No 12 - déc. 2005 / jan. 2006

Un site historique menacé au Mexique

Noir Canada ?

par Mariano Torres

Mariano Torres

En 1995, la Compagnie Minière San Xavier, filiale de Glamis Gold & Metallica Resources Inc., a engagé des travaux d’exploration des gisements d’or et d’argent du village de Cerro de San Pedro dans l’État mexicain de San Luis Potosi. Rien d’étrange à cela, quand on sait que l’endroit a été fondé en 1592 à partir, justement, de la découverte de l’un des plus riches gisements d’argent et d’or du pays. Mais le problème aujourd’hui est que cet ambitieux projet suppose l’utilisation de techniques de travail équivalentes au lancement d’une bombe atomique sur une zone d’importance historique ! Ce projet exige, pour extraire le minerai, le forage d’un cratère de 1 000 mètres de diamètre et de 350 mètres de profondeur sur Cerro de San Pedro, quelque chose comme la disparition du Mont-Royal à Montréal, c’est-à-dire la destruction non seulement d’une montagne mais aussi d’un véritable symbole local et du lieu d’existence même de la communauté.
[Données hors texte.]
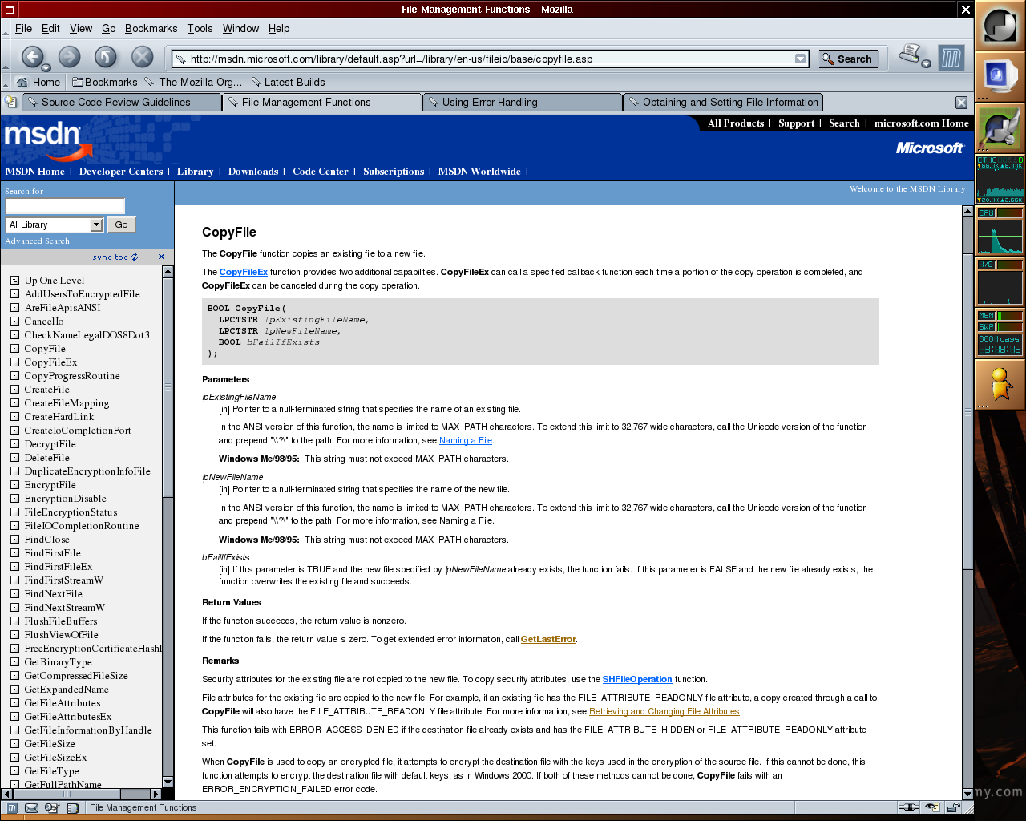
Task: Click the Go button beside All Library
Action: tap(121, 225)
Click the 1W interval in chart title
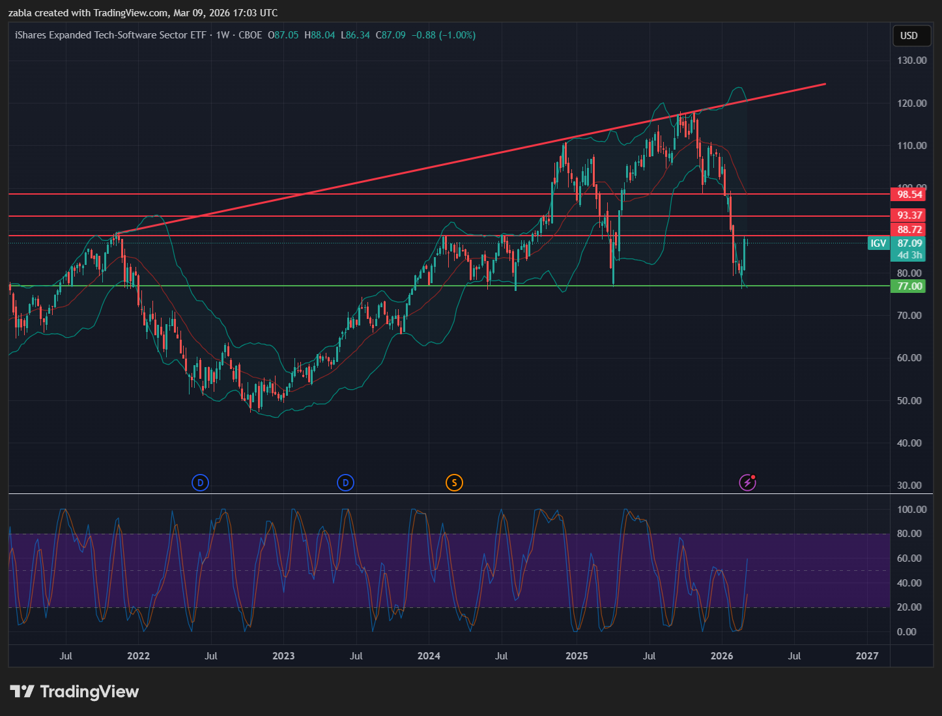The image size is (942, 716). click(223, 35)
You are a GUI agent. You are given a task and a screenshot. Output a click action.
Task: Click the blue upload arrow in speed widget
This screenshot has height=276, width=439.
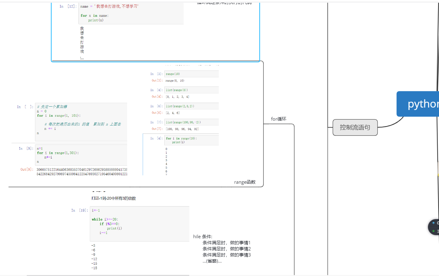434,223
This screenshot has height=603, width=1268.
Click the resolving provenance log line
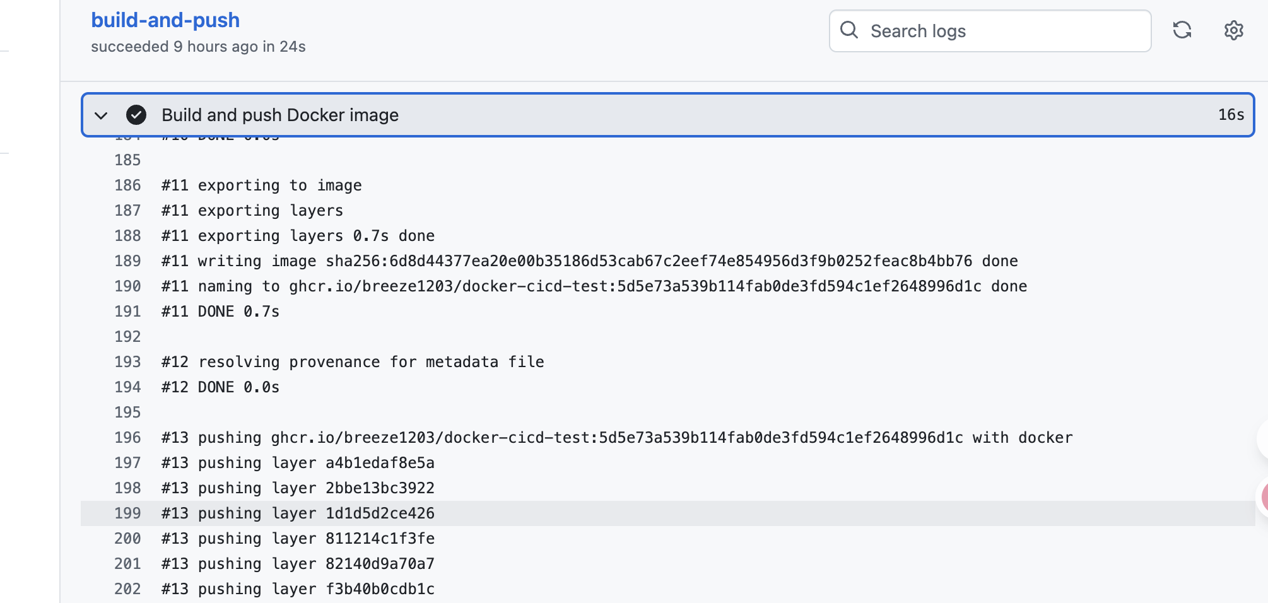[353, 362]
Poser le problème ainsi peut sembler exagéré, et pourtant... Le site comporte, outre des métaux précieux, des vestiges de peuplement humain de plusieurs siècles, tant préhispaniques que d’origine vice-royale. De plus, ce lieu représente physiquement l’identité culturelle de l’État dans son ensemble, puisque Cerro de San Pedro figure dans les armes de la ville de San Luis Potosi et de l’État du même nom, et ce n’est pas un hasard. Second problème dans tout cela : la compagnie minière a utilisé des méthodes plutôt louches pour l’obtention de la propriété et de la jouissance du sol que suppose le projet.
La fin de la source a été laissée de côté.